C’est l’une des communautés marginalisées qui n’a pas vraiment de voix dans les médias, en particulier dans les médias afghans. À Zan Times, nous disons que nous couvrons les violations des droits humains, en mettant un accent particulier sur les femmes, les personnes LGBT et les questions environnementales. Nous considérons vraiment ces trois éléments comme sous-représentés et faisant l’objet d’un nombre insuffisant de reportages.

Crises interconnectées

Je pense que [les changements climatiques et le conflit en Afghanistan] sont très liés. Tout d’abord, nous ne reconnaissons pas vraiment que la crise environnementale est un énorme problème et que l’humanité va très bientôt faire face à cette crise. En Afghanistan, il n’y a aucune discussion sur la façon dont l’environnement affecte nos vies et le déplacement des personnes.

Nous avons connu tellement de crises environnementales ces dernières années. Nous avons eu un tremblement de terre. Nous avons eu des inondations dans de nombreuses provinces. Nous nous dirigeons vers une tendance où certaines régions de l’Afghanistan ne sont pas vivables pour les habitants, et ceux-ci doivent déménager dans des villes comme Kaboul. Ces villes sont surpeuplées.

Lorsque les personnes dont les terres sont détruites doivent immigrer ou sont déplacées dans les villes, elles doivent survivre sans leurs moyens de subsistance. C’est de cette manière qu’elles deviennent de plus en plus pauvres. C’est ce que nous voyons en Afghanistan. Tout est interconnecté : les crises environnementales que nous traversons et les crises politiques et humanitaires dans lesquelles nous vivons.

Les Afghanes doivent montrer la voie à suivre

Ce que je peux dire de la situation qui s’est produite en Afghanistan, c’est que la voix des Afghanes, la vraie voix des Afghanes, n’a jamais été entendue, n’a jamais fait partie des négociations, ni d’aucun accord de paix. Tout s’est passé à huis clos. Une décision a été prise pour les Afghanes, qui n’ont pas participé à cette prise de décision.

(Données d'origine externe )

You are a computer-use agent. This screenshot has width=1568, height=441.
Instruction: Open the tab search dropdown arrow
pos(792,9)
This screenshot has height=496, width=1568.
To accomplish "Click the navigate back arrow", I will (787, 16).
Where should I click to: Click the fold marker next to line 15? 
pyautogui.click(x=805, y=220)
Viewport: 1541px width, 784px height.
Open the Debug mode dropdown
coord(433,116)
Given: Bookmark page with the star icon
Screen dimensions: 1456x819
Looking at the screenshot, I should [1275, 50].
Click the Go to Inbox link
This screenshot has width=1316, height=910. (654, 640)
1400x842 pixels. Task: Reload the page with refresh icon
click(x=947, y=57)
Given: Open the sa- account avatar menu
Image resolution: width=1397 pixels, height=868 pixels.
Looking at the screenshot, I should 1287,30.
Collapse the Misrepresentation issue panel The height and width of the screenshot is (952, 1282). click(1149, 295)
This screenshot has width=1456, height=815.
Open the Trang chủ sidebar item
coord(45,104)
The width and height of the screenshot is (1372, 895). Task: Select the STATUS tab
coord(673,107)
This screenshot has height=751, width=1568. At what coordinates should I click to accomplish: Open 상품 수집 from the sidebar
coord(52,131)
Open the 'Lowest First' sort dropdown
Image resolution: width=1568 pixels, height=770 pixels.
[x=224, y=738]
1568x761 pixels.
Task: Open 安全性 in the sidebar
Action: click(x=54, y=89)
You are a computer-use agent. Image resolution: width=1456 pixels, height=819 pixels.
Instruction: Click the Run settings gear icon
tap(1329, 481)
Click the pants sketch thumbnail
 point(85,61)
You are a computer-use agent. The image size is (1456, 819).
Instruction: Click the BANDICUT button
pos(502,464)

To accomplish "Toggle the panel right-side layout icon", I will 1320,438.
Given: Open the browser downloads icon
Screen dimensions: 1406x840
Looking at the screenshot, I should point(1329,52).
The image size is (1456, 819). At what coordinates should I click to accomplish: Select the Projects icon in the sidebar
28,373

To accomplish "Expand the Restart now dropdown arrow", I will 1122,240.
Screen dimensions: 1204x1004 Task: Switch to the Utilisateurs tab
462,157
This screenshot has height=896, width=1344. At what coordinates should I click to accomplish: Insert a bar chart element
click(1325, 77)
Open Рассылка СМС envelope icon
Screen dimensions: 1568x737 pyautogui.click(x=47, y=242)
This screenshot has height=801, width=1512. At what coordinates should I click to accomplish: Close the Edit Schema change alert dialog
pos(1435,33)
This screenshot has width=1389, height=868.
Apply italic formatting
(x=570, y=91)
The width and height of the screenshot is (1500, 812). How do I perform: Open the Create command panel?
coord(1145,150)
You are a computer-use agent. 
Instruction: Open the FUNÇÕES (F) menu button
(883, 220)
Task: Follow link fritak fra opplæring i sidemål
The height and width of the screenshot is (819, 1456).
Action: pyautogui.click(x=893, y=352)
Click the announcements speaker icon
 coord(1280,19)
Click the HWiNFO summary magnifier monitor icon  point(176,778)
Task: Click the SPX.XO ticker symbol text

Ce dont nous sommes témoins en ce moment en Afghanistan est le résultat d’un accord de paix qui n’incluait pas les femmes. Dès le début, les Afghanes ont dit qu’il ne fallait pas faire confiance aux talibans, que nous avions déjà vécu sous le régime des talibans et que nous savions qui ils étaient. Mais le reste du monde et les hommes qui ont conclu l’accord de paix ne les ont pas écoutées. 

Ce que nous voyons à présent, c’est que les Afghanes avaient raison, et ce sont elles, maintenant, qui subissent les conséquences de décisions qu’elles n’ont jamais prises.